╔══

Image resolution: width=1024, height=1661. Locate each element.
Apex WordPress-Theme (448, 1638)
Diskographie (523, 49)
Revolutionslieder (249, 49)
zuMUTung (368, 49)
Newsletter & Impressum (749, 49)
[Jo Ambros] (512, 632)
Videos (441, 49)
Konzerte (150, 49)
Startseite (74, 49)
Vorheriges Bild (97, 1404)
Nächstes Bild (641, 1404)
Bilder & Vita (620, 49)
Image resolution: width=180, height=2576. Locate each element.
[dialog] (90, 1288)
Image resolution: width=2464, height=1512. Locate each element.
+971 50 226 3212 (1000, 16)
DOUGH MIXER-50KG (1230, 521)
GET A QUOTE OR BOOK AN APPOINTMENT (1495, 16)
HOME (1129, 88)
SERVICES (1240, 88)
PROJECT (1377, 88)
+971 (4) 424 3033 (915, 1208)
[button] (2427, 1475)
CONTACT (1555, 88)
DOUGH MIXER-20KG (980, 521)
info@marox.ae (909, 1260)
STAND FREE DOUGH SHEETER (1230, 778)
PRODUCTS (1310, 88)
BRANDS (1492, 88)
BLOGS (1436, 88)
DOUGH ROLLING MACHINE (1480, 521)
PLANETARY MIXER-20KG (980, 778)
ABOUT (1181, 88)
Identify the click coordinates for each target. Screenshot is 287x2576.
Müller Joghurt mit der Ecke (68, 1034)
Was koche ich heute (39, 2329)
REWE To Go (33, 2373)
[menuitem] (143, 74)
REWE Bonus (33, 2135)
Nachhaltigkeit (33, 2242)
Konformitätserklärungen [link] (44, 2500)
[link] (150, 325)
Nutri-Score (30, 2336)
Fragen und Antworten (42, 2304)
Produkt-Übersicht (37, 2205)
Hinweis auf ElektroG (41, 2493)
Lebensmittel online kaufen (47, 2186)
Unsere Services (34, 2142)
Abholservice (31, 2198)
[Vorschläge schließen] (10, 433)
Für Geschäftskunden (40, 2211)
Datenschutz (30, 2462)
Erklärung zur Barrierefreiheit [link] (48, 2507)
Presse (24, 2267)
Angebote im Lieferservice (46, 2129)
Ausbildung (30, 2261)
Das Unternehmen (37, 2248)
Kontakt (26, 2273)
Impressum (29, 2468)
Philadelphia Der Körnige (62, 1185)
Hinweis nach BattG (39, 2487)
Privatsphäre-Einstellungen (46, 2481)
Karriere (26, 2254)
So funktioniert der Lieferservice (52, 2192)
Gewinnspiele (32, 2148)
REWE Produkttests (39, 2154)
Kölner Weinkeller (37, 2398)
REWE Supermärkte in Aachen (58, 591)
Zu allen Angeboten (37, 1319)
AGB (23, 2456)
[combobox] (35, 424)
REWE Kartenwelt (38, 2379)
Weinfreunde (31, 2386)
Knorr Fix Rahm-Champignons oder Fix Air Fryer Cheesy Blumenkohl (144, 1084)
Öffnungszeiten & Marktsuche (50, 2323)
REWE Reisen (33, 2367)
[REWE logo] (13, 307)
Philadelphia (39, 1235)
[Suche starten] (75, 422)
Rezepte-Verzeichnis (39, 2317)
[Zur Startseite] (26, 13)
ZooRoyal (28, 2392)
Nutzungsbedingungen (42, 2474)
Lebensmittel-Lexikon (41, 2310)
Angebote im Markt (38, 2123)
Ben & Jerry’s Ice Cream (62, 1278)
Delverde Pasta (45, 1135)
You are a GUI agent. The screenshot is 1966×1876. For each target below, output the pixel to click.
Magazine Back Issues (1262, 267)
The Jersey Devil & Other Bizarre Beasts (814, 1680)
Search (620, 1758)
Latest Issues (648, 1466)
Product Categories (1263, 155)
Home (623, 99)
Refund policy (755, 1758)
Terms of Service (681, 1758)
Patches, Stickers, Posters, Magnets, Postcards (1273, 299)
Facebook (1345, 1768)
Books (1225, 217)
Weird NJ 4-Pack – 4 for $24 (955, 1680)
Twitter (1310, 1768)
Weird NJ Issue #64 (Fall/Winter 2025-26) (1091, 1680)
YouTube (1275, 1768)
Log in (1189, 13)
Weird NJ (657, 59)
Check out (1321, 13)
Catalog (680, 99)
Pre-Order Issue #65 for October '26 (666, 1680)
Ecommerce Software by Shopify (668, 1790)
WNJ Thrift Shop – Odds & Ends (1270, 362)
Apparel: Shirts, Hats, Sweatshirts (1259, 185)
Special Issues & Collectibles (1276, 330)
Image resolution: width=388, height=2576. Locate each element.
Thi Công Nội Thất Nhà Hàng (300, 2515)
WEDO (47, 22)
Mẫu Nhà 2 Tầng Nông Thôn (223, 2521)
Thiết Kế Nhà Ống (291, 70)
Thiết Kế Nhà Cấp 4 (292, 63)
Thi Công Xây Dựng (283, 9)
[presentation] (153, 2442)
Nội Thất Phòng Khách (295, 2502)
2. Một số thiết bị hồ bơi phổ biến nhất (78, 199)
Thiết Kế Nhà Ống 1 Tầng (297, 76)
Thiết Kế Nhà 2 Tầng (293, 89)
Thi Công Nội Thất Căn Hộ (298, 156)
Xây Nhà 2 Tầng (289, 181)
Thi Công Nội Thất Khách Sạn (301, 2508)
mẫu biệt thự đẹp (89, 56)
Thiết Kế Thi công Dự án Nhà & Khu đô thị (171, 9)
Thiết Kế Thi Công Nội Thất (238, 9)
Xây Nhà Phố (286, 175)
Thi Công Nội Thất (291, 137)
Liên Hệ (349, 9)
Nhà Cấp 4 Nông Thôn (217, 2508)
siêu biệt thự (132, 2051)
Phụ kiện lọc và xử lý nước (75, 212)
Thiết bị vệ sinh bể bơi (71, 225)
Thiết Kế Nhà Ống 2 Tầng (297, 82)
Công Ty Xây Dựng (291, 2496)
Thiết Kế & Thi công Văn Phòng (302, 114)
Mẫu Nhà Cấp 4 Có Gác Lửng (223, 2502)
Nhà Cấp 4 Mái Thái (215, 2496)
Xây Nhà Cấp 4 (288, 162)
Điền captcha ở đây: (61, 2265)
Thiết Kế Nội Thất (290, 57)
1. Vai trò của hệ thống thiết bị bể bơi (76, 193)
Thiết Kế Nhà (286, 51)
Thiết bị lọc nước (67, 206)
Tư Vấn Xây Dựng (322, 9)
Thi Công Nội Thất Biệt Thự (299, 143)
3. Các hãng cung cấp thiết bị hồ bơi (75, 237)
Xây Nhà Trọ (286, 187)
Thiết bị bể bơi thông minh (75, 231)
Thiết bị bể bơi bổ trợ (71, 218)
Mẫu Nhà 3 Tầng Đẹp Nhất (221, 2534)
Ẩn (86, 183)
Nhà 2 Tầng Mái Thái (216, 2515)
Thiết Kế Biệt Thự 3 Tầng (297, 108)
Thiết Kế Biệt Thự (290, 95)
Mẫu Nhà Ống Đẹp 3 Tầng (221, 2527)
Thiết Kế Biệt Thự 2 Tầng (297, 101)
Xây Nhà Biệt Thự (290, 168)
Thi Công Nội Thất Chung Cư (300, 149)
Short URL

╚══

Try it.
Return all the data above, unaltered and complete.

Task result.
Image resolution: width=1024, height=1661. Locate each element.
Apex WordPress-Theme (448, 1638)
Diskographie (523, 49)
Revolutionslieder (249, 49)
zuMUTung (368, 49)
Newsletter & Impressum (749, 49)
[Jo Ambros] (512, 632)
Videos (441, 49)
Konzerte (150, 49)
Startseite (74, 49)
Vorheriges Bild (97, 1404)
Nächstes Bild (641, 1404)
Bilder & Vita (620, 49)
Image resolution: width=180, height=2576. Locate each element.
[dialog] (90, 1288)
Image resolution: width=2464, height=1512. Locate each element.
+971 50 226 3212 (1000, 16)
DOUGH MIXER-50KG (1230, 521)
GET A QUOTE OR BOOK AN APPOINTMENT (1495, 16)
HOME (1129, 88)
SERVICES (1240, 88)
PROJECT (1377, 88)
+971 (4) 424 3033 (915, 1208)
[button] (2427, 1475)
CONTACT (1555, 88)
DOUGH MIXER-20KG (980, 521)
info@marox.ae (909, 1260)
STAND FREE DOUGH SHEETER (1230, 778)
PRODUCTS (1310, 88)
BRANDS (1492, 88)
BLOGS (1436, 88)
DOUGH ROLLING MACHINE (1480, 521)
PLANETARY MIXER-20KG (980, 778)
ABOUT (1181, 88)
Identify the click coordinates for each target. Screenshot is 287x2576.
Müller Joghurt mit der Ecke (68, 1034)
Was koche ich heute (39, 2329)
REWE To Go (33, 2373)
[menuitem] (143, 74)
REWE Bonus (33, 2135)
Nachhaltigkeit (33, 2242)
Konformitätserklärungen [link] (44, 2500)
[link] (150, 325)
Nutri-Score (30, 2336)
Fragen und Antworten (42, 2304)
Produkt-Übersicht (37, 2205)
Hinweis auf ElektroG (41, 2493)
Lebensmittel online kaufen (47, 2186)
Unsere Services (34, 2142)
Abholservice (31, 2198)
[Vorschläge schließen] (10, 433)
Für Geschäftskunden (40, 2211)
Datenschutz (30, 2462)
Erklärung zur Barrierefreiheit [link] (48, 2507)
Presse (24, 2267)
Angebote im Lieferservice (46, 2129)
Ausbildung (30, 2261)
Das Unternehmen (37, 2248)
Kontakt (26, 2273)
Impressum (29, 2468)
Philadelphia Der Körnige (62, 1185)
Hinweis nach BattG (39, 2487)
Privatsphäre-Einstellungen (46, 2481)
Karriere (26, 2254)
So funktioniert der Lieferservice (52, 2192)
Gewinnspiele (32, 2148)
REWE Produkttests (39, 2154)
Kölner Weinkeller (37, 2398)
REWE Supermärkte in Aachen (58, 591)
Zu allen Angeboten (37, 1319)
AGB (23, 2456)
[combobox] (35, 424)
REWE Kartenwelt (38, 2379)
Weinfreunde (31, 2386)
Knorr Fix Rahm-Champignons oder Fix Air Fryer Cheesy Blumenkohl (144, 1084)
Öffnungszeiten & Marktsuche (50, 2323)
REWE Reisen (33, 2367)
[REWE logo] (13, 307)
Philadelphia (39, 1235)
[Suche starten] (75, 422)
Rezepte-Verzeichnis (39, 2317)
[Zur Startseite] (26, 13)
ZooRoyal (28, 2392)
Nutzungsbedingungen (42, 2474)
Lebensmittel-Lexikon (41, 2310)
Angebote im Markt (38, 2123)
Ben & Jerry’s Ice Cream (62, 1278)
Delverde Pasta (45, 1135)
You are a GUI agent. The screenshot is 1966×1876. For each target below, output the pixel to click.
Magazine Back Issues (1262, 267)
The Jersey Devil & Other Bizarre Beasts (814, 1680)
Search (620, 1758)
Latest Issues (648, 1466)
Product Categories (1263, 155)
Home (623, 99)
Refund policy (755, 1758)
Terms of Service (681, 1758)
Patches, Stickers, Posters, Magnets, Postcards (1273, 299)
Facebook (1345, 1768)
Books (1225, 217)
Weird NJ 4-Pack – 4 for $24 (955, 1680)
Twitter (1310, 1768)
Weird NJ Issue #64 (Fall/Winter 2025-26) (1091, 1680)
YouTube (1275, 1768)
Log in (1189, 13)
Weird NJ (657, 59)
Check out (1321, 13)
Catalog (680, 99)
Pre-Order Issue #65 for October '26 (666, 1680)
Ecommerce Software by Shopify (668, 1790)
WNJ Thrift Shop – Odds & Ends (1270, 362)
Apparel: Shirts, Hats, Sweatshirts (1259, 185)
Special Issues & Collectibles (1276, 330)
Image resolution: width=388, height=2576. Locate each element.
Thi Công Nội Thất Nhà Hàng (300, 2515)
WEDO (47, 22)
Mẫu Nhà 2 Tầng Nông Thôn (223, 2521)
Thiết Kế Nhà Ống (291, 70)
Thiết Kế Nhà Cấp 4 (292, 63)
Thi Công Xây Dựng (283, 9)
[presentation] (153, 2442)
Nội Thất Phòng Khách (295, 2502)
2. Một số thiết bị hồ bơi phổ biến nhất (78, 199)
Thiết Kế Nhà Ống 1 Tầng (297, 76)
Thiết Kế Nhà 2 Tầng (293, 89)
Thi Công Nội Thất Căn Hộ (298, 156)
Xây Nhà 2 Tầng (289, 181)
Thi Công Nội Thất Khách Sạn (301, 2508)
mẫu biệt thự đẹp (89, 56)
Thiết Kế Thi công Dự án Nhà & Khu đô thị (171, 9)
Thiết Kế Thi Công Nội Thất (238, 9)
Xây Nhà Phố (286, 175)
Thi Công Nội Thất (291, 137)
Liên Hệ (349, 9)
Nhà Cấp 4 Nông Thôn (217, 2508)
siêu biệt thự (132, 2051)
Phụ kiện lọc và xử lý nước (75, 212)
Thiết bị vệ sinh bể bơi (71, 225)
Thiết Kế Nhà Ống 2 Tầng (297, 82)
Công Ty Xây Dựng (291, 2496)
Thiết Kế & Thi công Văn Phòng (302, 114)
Mẫu Nhà Cấp 4 Có Gác Lửng (223, 2502)
Nhà Cấp 4 Mái Thái (215, 2496)
Xây Nhà Cấp 4 (288, 162)
Điền captcha ở đây: (61, 2265)
Thiết Kế Nội Thất (290, 57)
1. Vai trò của hệ thống thiết bị bể bơi (76, 193)
Thiết Kế Nhà (286, 51)
Thiết bị lọc nước (67, 206)
Tư Vấn Xây Dựng (322, 9)
Thi Công Nội Thất Biệt Thự (299, 143)
3. Các hãng cung cấp thiết bị hồ bơi (75, 237)
Xây Nhà Trọ (286, 187)
Thiết bị bể bơi thông minh (75, 231)
Thiết bị bể bơi bổ trợ (71, 218)
Mẫu Nhà 3 Tầng Đẹp Nhất (221, 2534)
Ẩn (86, 183)
Nhà 2 Tầng Mái Thái (216, 2515)
Thiết Kế Biệt Thự 3 Tầng (297, 108)
Thiết Kế Biệt Thự (290, 95)
Mẫu Nhà Ống Đẹp 3 Tầng (221, 2527)
Thiết Kế Biệt Thự 2 Tầng (297, 101)
Xây Nhà Biệt Thự (290, 168)
Thi Công Nội Thất Chung Cư (300, 149)
Short URL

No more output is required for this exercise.